制度や補助金はもちろん必要ですが、結局のところ、イノベーションは人と人との“信頼関係”からしか生まれません。メールや資料のやりとりだけではなく、同じ空間で語り合い、共感し、時には失敗も共有して次に繋げる――そうしたリアルなつながりが、新しい挑戦を生む原動力になります。
荒川区でも「asobiya的な場」をつくれるとよいと思っています。
それは必ずしもおしゃれなカフェやバーである必要はありません。職人さんと若い起業家が同じテーブルでアイデアを出し合う。そこに区が制度としてさりげなく背中を押してくれる。そんな環境ができれば、荒川区は“下町のシリコンバレー”に一歩近づくのではないでしょうか。
そしてもう一つ。
「チーム」という考え方は、行政にも当てはまります。区がすべてをやる必要はありません。民間、大学、既存企業、NPO――それぞれが得意分野を持っています。それらが一つの目的のもとに動くとき、地域は本当に強くなります。
起業とは、決して孤独な戦いではいけません。
一人ではできないことを、チームで成し遂げる。短所を補い合い、長所を掛け合わせる。そこにこそ、人間らしい創造の力が宿ります。
荒川区には、ものづくりのDNAがあり、人の温もりがあります。新しい時代のスタートアップ支援とは、そうした地域の「人の力」を信じ、つなげていくことだと思います。制度やイベントの整備ももちろん大切ですが、最終的にカギを握るのは“人間関係の化学反応”です。

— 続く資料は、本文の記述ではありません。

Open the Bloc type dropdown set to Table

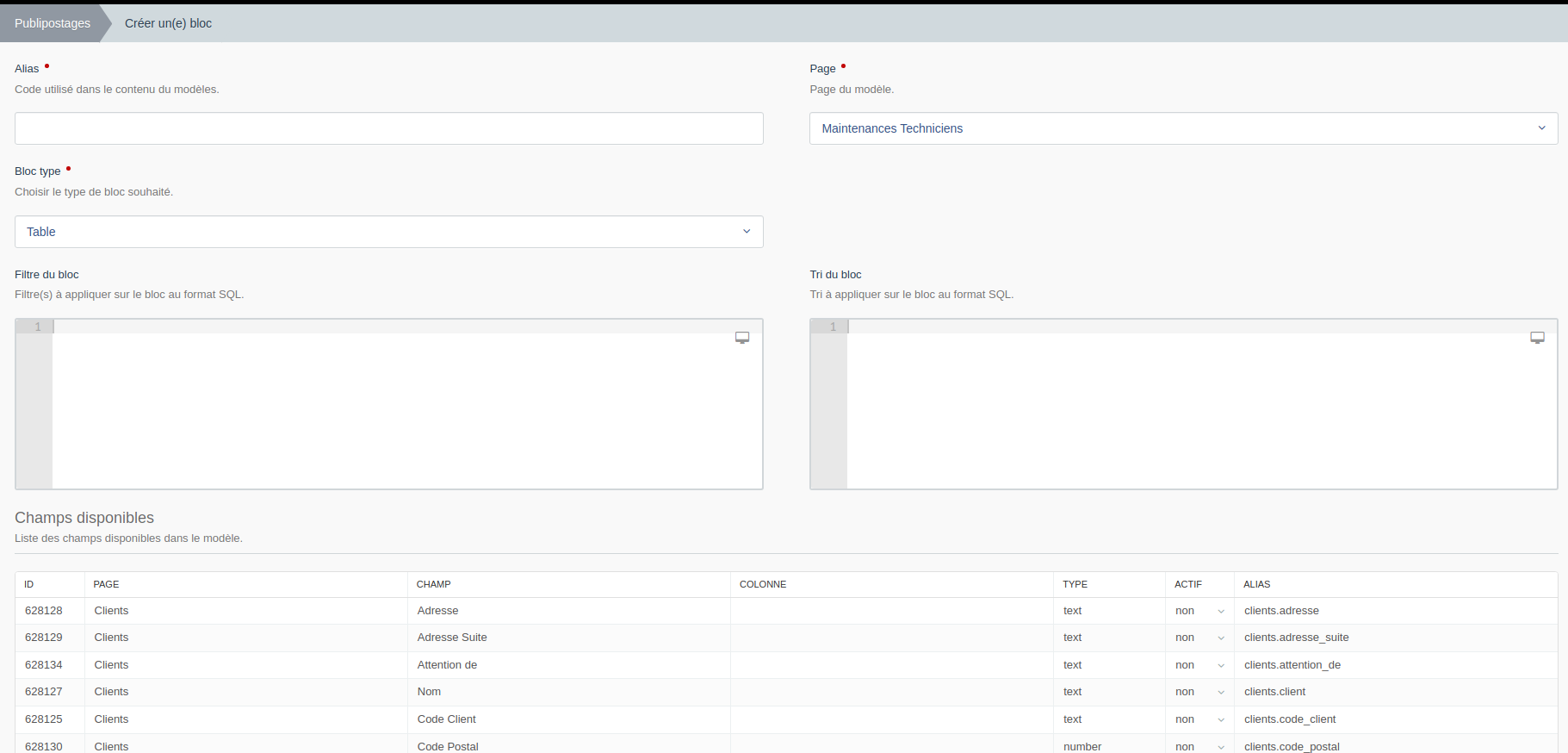click(x=388, y=232)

これからも、荒川から新しい挑戦が次々と生まれていく――
そんな未来を想像して、これからも議会で「しつこい!」と言われながらも、取り上げていきます。
「一人ではできないことも、仲間とならできる。」
その言葉を胸に、皆さんと一緒に、『意外と起業にいいね、荒川区』を目指していきたいと思います。